# Work to be completed:
Write out every line of the records below word for word, omitting the pictures.

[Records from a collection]
----------
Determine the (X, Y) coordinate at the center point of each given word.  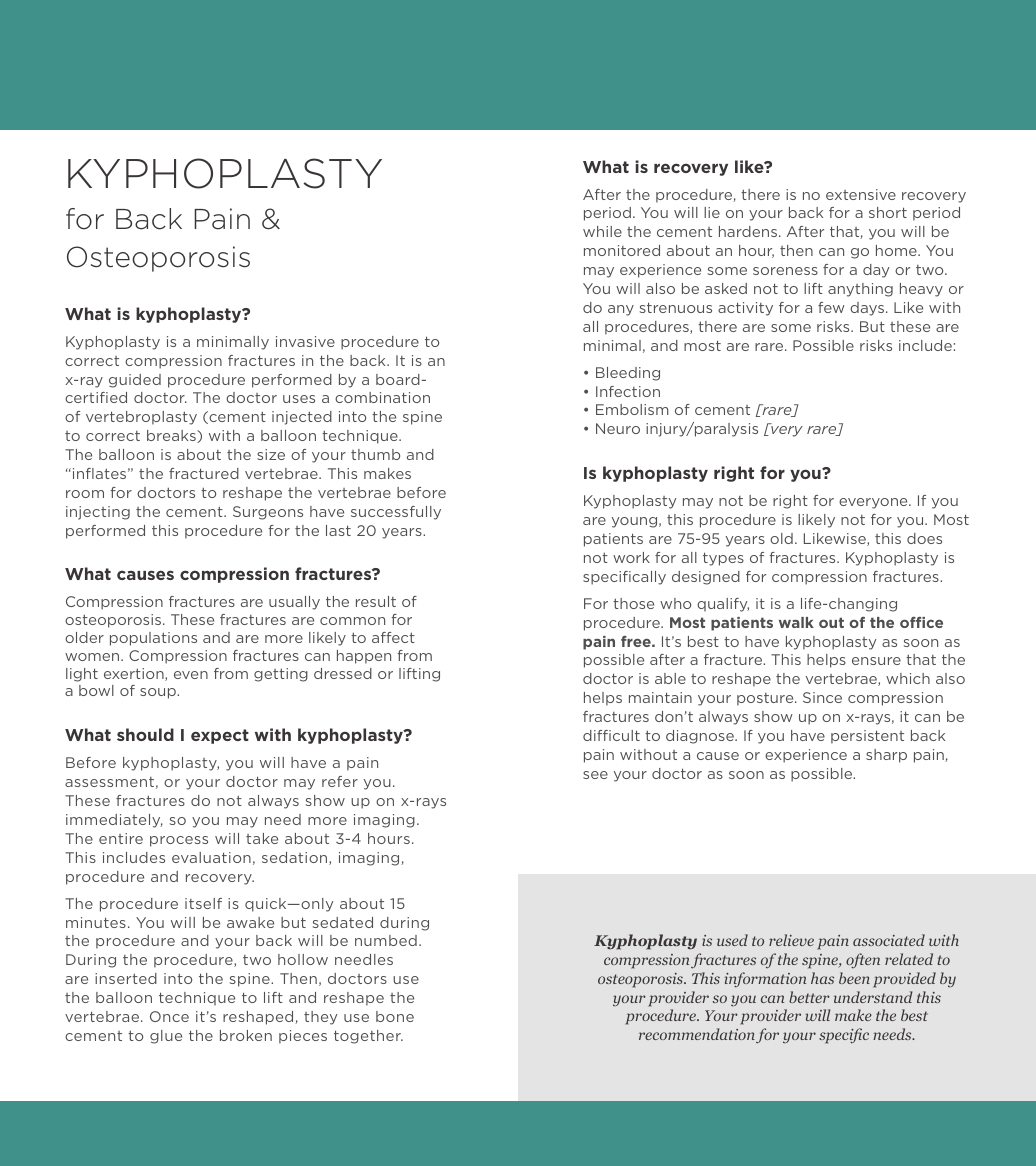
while (602, 231)
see (595, 775)
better (809, 997)
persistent (867, 737)
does (924, 538)
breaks (172, 436)
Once (169, 1016)
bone (395, 1016)
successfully (396, 513)
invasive (305, 341)
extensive (861, 194)
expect (220, 736)
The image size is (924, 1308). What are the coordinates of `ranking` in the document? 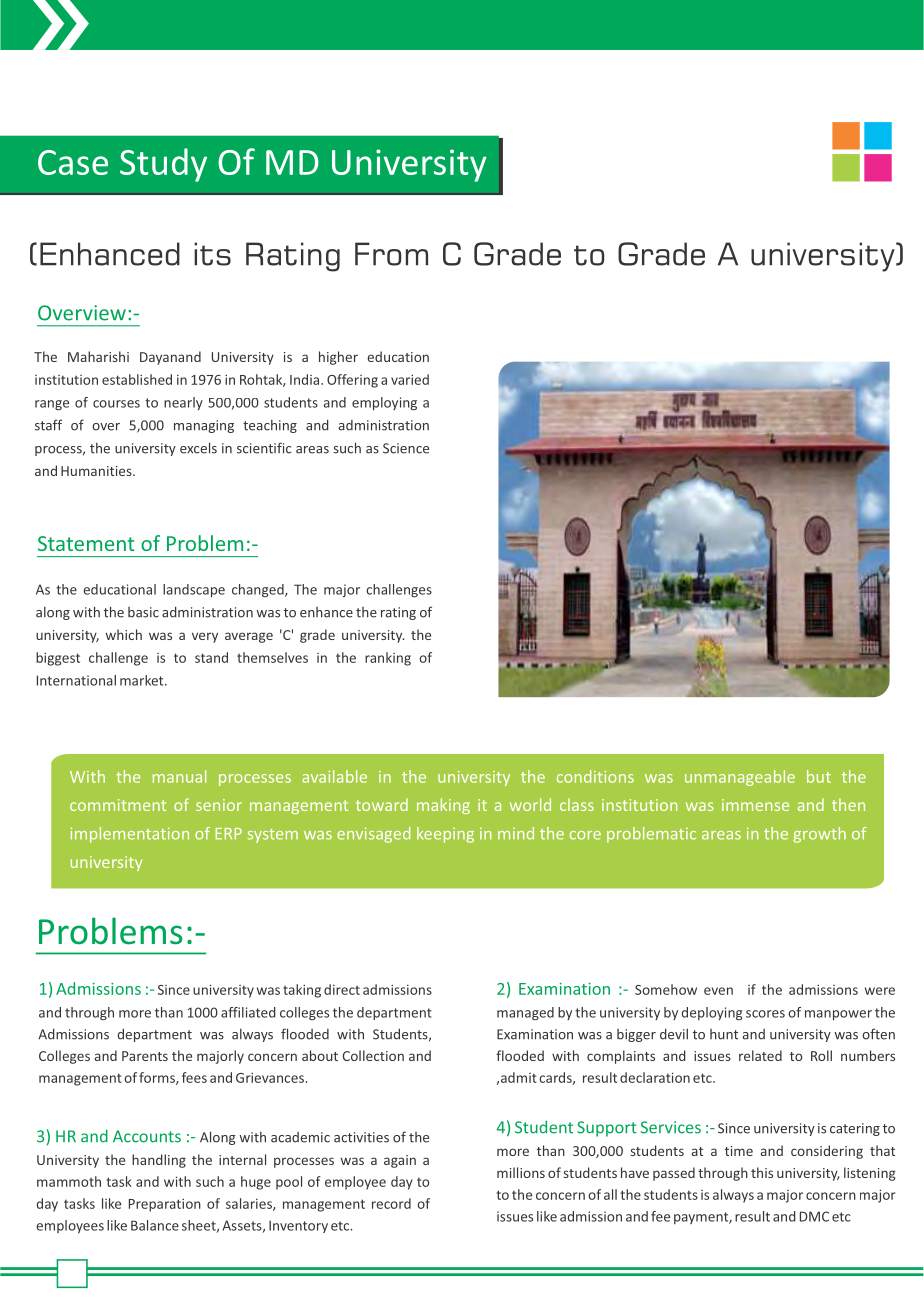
----------
# Correct answer:
Determine the (X, Y) coordinate at the center point of each given word.  
while (602, 231)
see (595, 775)
better (809, 997)
persistent (867, 737)
does (924, 538)
breaks (172, 436)
Once (169, 1016)
bone (395, 1016)
successfully (396, 513)
invasive (305, 341)
extensive (861, 194)
expect (220, 736)
The image size is (924, 1308). What are the coordinates of `ranking` in the document? 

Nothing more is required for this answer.